— Goal —
Count the lines of the records that contain the word "button" and give only the number.

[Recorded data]
--- --- ---

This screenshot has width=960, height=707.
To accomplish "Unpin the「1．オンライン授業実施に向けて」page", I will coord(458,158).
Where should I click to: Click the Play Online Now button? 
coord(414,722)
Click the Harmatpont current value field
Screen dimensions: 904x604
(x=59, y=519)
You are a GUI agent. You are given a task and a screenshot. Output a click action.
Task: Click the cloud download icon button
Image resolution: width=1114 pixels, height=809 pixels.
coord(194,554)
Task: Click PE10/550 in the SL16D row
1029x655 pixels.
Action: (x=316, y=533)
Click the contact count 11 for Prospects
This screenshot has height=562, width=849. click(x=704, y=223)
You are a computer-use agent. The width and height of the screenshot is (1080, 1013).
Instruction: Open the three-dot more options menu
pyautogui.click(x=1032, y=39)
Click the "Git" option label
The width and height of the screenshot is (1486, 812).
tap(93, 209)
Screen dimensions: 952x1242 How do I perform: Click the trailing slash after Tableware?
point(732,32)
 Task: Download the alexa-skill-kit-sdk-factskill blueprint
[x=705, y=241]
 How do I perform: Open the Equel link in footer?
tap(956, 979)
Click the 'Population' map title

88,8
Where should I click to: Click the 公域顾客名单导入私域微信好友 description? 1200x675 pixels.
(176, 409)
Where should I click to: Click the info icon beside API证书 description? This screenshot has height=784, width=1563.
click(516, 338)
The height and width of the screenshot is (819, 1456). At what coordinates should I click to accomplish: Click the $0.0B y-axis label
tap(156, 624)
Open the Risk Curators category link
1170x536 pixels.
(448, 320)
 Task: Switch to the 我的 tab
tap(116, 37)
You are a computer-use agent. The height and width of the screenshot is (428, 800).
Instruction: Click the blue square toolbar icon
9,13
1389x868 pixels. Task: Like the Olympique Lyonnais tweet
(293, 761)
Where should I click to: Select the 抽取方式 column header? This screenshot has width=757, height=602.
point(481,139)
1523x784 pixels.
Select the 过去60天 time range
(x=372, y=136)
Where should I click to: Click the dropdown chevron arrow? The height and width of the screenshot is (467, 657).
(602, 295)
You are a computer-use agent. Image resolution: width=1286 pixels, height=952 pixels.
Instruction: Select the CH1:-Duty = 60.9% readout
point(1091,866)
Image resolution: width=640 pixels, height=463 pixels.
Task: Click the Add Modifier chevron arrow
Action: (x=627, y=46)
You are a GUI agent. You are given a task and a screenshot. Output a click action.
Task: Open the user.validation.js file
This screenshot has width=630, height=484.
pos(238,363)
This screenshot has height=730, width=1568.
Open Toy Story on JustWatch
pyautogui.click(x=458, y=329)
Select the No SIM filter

--- --- ---

— Result below —
2